Nos últimos 30 anos, o Douro mudou muito. À fama secular do vinho do Porto somou-se a erupção dos vinhos tranquilos, cobertos de prémios e distinções sucessivas, e o boom do turismo. Mas o eterno paradoxo duriense continua imutável. O grosso da riqueza do Douro está concentrado em apenas uns poucos e é para estes que uma boa parte dos restantes trabalha. No Douro, quase todas as famílias têm uns pés de vinha, mas mesmo aqueles que produzem algumas pipas de vinho, mesmo que seja para Porto, pouco ganham. As uvas continuam a ser pagas aos preços de há 20 anos e, desde então, os custos de produção, já de si altos, pelo perfil montanhoso da região, mais do que duplicaram. O que se passa no sector do vinho do Porto, que, apesar de estar em queda, continua a ser o abono de família dos durienses,  é sintomático. Já quase não há empresas familiares, foram absorvidas pelos cinco grupos dominantes; e a concentração vai continuar, porque só há lugar para as grandes companhias e para aqueles que trabalham para elas,  como os ajuntadores de uvas e os intermediários “barrigas de aluguer” que fazem vinho do Porto para lhes vender logo em Dezembro. As empresas médias não têm forma de competir no preço e os pequenos viticultores ainda menos, para além de estarem amarrados às absurdas exigências legais que a Alfândega e o IVDP colocam a quem quer produzir vinhos fortificados.

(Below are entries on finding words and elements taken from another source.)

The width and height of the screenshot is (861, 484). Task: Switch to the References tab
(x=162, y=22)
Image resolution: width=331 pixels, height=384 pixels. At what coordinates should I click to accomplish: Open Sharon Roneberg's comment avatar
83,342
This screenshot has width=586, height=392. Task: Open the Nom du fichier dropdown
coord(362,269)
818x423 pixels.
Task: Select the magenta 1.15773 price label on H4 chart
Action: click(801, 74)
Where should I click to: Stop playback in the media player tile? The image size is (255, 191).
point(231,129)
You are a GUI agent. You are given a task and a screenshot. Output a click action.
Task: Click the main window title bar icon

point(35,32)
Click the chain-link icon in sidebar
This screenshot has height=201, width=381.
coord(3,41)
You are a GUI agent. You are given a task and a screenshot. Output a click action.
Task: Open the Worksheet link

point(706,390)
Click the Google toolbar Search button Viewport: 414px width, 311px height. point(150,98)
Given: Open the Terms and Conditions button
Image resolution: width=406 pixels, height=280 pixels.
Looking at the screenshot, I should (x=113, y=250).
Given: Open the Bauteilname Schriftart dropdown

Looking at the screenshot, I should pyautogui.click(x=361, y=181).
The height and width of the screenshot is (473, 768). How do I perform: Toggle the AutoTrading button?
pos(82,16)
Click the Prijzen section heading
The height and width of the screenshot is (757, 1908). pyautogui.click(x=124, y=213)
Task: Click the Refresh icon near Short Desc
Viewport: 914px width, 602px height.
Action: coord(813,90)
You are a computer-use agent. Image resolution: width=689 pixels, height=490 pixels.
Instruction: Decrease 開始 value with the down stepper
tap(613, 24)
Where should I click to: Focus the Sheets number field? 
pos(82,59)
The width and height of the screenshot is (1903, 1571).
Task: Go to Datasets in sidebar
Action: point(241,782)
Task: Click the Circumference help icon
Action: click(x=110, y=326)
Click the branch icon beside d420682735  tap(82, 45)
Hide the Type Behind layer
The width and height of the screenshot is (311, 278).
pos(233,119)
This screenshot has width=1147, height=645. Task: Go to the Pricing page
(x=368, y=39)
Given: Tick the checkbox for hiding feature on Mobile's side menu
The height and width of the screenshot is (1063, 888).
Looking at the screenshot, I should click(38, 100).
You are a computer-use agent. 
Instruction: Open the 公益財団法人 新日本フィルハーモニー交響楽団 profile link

No Douro, o número de viticultores diminui de ano para ano. No final de 2016 já só eram 21.432 e destes, na sua maioria velhos e reformados, apenas umas escassas centenas conseguem viver dignamente da vinha. Claro que já não há gente descalça e faminta a vaguear pelas ruas e a trabalhar pela côdea e a sopa. Foi gente dessa que ajudou a erguer muitas quintas do Douro. Quando D. Antónia, “A Ferreirinha”, construiu a sua última quinta, Vale Meão, chegou a empregar cerca de 1000 pessoas, a maioria, de certeza, só a troco de comida. Era assim, naquele tempo. Hoje, não é de miséria que estamos a falar, é de pobreza. O que choca no Douro actual, perante a riqueza da região, é haver ainda tanta gente pobre e iletrada. O que choca é o Douro não ser como a Borgonha, Bordéus ou Champanhe, onde se pode ter uma vida boa sendo viticultor, onde a terra tem valor e as novas gerações querem ficar. Infelizmente, o Douro das grandes quintas e dos grandes vinhos continua a ser uma terra de emigrantes — e isso diz tudo.